FDA Grants Orphan Drug Status to AbbVie’s Therapy for Pediatric Crohn’s Disease

FDA Grants Orphan Drug Status to AbbVie’s Therapy for Pediatric Crohn’s Disease

The U.S. Food and Drug Administration (FDA) has granted Orphan Drug designation to AbbVie’s investigational drug risankizumab for the treatment of pediatric patients with Crohn’s disease.

Risankizumab (ABBV-066) selectively blocks IL-23, a key protein involved in inflammatory processes that have been linked to a number of chronic immune-mediated diseases.

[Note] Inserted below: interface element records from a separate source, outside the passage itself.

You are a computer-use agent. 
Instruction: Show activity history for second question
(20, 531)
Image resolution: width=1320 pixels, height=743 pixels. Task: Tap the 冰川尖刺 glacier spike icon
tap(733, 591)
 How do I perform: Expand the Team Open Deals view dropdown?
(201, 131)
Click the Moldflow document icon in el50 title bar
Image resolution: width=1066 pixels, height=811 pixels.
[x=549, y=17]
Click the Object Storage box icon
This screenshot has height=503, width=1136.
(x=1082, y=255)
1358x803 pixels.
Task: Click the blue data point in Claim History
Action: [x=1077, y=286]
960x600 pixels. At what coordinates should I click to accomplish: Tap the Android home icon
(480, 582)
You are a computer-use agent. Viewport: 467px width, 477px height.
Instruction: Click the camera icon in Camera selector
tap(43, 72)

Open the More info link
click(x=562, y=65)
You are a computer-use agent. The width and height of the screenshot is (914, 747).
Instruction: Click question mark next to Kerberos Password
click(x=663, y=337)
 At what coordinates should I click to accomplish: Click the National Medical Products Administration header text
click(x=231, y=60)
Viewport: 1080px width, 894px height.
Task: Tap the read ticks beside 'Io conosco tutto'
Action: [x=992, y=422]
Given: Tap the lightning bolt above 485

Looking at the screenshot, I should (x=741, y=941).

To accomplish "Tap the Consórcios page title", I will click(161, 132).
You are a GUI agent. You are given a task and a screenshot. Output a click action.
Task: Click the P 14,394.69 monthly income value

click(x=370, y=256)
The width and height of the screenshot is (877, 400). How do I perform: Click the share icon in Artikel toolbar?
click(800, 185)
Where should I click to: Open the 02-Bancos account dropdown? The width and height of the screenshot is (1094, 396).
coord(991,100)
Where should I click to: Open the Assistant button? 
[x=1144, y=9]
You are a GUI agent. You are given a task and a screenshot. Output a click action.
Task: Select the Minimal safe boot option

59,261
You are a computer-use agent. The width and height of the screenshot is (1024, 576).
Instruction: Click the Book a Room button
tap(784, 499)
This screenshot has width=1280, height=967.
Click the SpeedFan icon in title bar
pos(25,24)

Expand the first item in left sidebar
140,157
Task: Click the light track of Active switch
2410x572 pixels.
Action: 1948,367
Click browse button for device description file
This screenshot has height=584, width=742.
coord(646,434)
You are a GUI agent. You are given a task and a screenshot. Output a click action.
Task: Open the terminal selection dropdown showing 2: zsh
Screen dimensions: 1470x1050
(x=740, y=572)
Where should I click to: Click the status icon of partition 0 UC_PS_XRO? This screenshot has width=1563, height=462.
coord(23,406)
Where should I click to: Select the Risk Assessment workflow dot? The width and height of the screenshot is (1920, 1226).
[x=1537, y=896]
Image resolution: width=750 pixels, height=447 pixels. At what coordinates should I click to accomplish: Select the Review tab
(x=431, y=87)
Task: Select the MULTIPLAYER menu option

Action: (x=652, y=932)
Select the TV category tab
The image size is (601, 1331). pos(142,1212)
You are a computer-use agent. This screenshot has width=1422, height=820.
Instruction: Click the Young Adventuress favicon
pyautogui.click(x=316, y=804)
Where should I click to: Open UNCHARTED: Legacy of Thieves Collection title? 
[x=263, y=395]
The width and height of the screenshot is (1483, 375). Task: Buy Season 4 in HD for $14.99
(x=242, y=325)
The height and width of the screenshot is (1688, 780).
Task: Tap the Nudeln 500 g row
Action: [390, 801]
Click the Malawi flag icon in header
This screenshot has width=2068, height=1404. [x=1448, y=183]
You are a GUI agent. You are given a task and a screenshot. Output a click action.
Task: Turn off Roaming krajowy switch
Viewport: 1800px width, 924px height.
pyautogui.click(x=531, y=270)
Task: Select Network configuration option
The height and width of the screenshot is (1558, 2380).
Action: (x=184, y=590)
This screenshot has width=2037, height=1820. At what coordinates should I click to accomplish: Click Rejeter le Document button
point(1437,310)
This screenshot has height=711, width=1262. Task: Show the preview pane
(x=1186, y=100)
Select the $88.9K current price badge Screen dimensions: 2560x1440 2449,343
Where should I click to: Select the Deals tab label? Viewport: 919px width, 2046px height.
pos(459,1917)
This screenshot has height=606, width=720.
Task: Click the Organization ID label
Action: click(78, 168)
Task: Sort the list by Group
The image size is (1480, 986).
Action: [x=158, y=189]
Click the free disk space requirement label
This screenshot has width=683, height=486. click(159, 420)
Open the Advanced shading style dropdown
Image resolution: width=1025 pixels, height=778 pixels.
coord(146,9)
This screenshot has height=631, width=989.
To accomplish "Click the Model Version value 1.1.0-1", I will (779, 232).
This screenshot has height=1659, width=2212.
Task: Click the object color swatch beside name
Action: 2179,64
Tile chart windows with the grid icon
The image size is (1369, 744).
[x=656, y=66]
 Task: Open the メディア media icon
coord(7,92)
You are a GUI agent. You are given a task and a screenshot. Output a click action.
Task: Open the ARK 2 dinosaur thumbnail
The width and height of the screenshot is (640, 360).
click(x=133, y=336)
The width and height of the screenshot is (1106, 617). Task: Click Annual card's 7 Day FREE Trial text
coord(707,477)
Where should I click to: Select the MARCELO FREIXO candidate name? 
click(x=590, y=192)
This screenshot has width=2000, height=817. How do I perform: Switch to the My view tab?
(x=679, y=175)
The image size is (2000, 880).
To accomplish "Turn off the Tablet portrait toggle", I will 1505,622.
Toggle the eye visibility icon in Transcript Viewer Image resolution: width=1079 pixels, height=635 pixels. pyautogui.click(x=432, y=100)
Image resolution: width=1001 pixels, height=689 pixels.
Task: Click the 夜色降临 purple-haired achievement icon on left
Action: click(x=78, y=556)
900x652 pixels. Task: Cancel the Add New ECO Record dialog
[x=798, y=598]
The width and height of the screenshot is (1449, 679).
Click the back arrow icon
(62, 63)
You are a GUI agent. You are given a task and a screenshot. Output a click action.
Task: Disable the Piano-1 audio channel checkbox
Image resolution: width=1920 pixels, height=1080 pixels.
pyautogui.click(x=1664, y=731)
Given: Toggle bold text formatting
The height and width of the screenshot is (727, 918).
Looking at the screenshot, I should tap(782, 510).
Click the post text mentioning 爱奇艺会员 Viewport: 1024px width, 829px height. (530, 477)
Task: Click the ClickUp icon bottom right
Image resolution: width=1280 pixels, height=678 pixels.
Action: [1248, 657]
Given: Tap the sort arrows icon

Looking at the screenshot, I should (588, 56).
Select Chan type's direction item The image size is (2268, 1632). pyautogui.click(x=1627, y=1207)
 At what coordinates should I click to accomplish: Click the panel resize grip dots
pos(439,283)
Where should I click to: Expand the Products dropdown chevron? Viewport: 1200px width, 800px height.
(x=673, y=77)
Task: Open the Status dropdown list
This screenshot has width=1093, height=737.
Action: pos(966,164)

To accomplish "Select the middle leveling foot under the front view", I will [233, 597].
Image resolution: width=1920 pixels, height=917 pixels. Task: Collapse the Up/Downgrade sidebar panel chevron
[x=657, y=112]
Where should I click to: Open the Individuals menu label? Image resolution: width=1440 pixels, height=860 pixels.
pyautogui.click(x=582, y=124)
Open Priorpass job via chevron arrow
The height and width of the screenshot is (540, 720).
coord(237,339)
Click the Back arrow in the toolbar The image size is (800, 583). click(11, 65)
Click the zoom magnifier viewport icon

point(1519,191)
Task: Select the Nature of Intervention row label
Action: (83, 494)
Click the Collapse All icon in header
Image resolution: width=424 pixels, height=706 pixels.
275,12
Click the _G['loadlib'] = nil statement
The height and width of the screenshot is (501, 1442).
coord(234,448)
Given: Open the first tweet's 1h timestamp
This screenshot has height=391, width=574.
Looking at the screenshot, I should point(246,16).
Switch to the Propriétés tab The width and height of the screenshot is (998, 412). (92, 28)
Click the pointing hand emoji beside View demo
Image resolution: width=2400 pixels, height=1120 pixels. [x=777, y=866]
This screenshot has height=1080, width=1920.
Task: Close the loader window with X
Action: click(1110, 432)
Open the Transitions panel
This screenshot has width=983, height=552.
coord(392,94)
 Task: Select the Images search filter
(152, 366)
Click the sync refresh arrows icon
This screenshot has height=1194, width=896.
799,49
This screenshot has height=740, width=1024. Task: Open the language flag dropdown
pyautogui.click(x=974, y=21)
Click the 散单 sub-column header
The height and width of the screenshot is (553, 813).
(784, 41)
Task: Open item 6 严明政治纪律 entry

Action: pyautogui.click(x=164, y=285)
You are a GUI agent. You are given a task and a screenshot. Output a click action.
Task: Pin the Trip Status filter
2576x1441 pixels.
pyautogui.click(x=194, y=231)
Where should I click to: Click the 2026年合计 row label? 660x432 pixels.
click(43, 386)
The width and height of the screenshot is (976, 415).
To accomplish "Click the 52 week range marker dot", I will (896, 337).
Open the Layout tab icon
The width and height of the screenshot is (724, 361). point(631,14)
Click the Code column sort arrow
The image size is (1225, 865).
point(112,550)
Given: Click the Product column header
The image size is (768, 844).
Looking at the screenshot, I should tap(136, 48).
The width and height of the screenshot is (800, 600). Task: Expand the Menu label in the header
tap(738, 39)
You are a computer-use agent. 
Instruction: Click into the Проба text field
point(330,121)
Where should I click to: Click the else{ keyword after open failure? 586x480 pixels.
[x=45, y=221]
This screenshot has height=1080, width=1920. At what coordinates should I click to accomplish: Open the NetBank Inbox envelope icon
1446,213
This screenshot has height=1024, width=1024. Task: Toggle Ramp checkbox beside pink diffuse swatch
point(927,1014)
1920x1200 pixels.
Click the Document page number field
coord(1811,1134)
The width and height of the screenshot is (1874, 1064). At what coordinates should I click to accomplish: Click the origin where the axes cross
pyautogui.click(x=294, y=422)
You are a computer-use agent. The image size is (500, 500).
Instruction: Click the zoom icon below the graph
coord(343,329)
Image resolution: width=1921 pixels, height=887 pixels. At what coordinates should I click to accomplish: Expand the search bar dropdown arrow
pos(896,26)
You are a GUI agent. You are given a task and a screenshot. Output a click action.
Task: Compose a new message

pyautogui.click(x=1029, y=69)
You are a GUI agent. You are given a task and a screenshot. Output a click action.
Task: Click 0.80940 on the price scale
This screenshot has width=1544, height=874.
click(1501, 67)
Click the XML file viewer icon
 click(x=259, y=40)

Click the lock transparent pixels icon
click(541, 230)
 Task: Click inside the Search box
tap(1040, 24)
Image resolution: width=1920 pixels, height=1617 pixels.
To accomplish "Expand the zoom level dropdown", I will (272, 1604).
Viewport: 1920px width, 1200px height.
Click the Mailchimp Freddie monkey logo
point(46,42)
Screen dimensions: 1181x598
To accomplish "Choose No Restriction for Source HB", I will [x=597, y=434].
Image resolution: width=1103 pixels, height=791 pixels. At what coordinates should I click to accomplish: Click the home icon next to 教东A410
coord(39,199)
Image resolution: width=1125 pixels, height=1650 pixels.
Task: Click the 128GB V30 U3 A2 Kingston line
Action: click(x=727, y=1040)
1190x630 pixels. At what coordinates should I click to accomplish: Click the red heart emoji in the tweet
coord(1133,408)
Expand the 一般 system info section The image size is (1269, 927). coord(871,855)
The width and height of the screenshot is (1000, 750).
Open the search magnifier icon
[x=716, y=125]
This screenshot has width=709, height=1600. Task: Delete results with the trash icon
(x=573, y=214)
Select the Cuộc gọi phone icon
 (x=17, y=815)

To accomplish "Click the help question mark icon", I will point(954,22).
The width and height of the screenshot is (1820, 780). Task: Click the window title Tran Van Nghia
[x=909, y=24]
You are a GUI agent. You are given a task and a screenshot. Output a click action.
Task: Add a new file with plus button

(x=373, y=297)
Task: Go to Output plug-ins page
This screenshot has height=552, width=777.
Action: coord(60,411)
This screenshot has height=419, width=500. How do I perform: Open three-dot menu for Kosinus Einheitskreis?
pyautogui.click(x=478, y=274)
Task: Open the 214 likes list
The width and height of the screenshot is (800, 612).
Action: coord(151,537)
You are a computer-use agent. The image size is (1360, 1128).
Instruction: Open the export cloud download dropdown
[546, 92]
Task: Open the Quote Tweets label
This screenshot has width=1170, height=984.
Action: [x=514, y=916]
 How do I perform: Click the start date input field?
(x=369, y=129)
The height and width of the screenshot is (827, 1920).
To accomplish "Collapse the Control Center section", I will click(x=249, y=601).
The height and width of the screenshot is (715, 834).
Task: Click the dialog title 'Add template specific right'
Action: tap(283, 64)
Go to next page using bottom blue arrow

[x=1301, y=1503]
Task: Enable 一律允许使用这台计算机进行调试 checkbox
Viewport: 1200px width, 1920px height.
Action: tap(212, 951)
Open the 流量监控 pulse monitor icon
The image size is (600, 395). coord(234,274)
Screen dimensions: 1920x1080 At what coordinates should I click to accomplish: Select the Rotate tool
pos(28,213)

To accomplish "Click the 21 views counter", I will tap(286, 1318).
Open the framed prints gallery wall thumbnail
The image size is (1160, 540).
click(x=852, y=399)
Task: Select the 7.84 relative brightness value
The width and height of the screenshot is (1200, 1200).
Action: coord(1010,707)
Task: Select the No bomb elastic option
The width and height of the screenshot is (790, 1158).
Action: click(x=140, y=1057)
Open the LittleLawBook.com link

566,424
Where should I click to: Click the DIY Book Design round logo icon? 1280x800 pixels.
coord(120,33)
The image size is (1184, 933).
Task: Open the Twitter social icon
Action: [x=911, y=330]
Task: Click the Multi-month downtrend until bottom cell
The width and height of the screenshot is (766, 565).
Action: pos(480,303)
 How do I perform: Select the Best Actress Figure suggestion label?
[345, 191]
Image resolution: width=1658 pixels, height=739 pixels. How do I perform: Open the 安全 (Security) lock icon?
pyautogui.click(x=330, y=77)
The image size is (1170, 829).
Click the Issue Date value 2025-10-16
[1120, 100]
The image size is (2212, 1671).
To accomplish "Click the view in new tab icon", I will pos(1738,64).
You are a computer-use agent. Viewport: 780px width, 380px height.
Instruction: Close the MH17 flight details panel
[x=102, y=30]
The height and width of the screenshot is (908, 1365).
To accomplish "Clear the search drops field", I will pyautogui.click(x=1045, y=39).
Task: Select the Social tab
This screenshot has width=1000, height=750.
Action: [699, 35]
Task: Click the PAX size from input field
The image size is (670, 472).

Risankizumab is part of a collaboration between Boehringer Ingelheim and AbbVie, with AbbVie leading the drug’s development and commercialization worldwide. The therapeutic potential of risankizumab is being evaluated in immunological disorders, including Crohn’s disease, psoriasis, and psoriatic arthritis.

“AbbVie is committed to providing innovative treatment options to patients, particularly in areas with unmet medical needs such as Crohn’s disease in children – a disease that may impact physical and social development,” Michael Severino, MD, AbbVie’s executive vice president of research and development and chief scientific officer, said in a press release.

“This designation reinforces the need for additional treatment options for young people living with this sometimes debilitating disease. Our expertise in immunology provides a unique perspective and we look forward to continuing to evaluate risankizumab as a potential new therapy for patients,” he said.

The FDA Orphan Drug designation provides certain incentives to drug companies for medications intended for the treatment, diagnosis or prevention of rare diseases.

Earlier this year, results from a Phase 2 clinical trial (NCT02031276) evaluating risankizumab’s effectiveness, safety and drug properties showed that the investigational drug was more effective than a placebo in patients with moderate to severely active Crohn’s disease.

In the trial, patients were randomly treated for 12 weeks either with a placebo or risankizumab. At 12 weeks, 24 percent of patients treated with 200 mg of risankizumab, and 37 percent treated with 600 mg were symptom-free and in remission, as defined by the Crohn’s Disease Activity Index of less than 150 or a reduction from baseline of at least 100 points, compared to placebo-treated patients.

The study, “IL-23 Inhibitor Risankizumab Induces Remission in Phase II Study in Patients with Moderate-to-Severe Crohn’s Disease,” was presented during the Digestive Disease Week Conference in San Diego, California.

Crohn’s disease, a type of inflammatory bowel disease (IBD) that affects the gastrointestinal tract, can cause diarrhea, abdominal pain, rectal bleeding, and weight loss.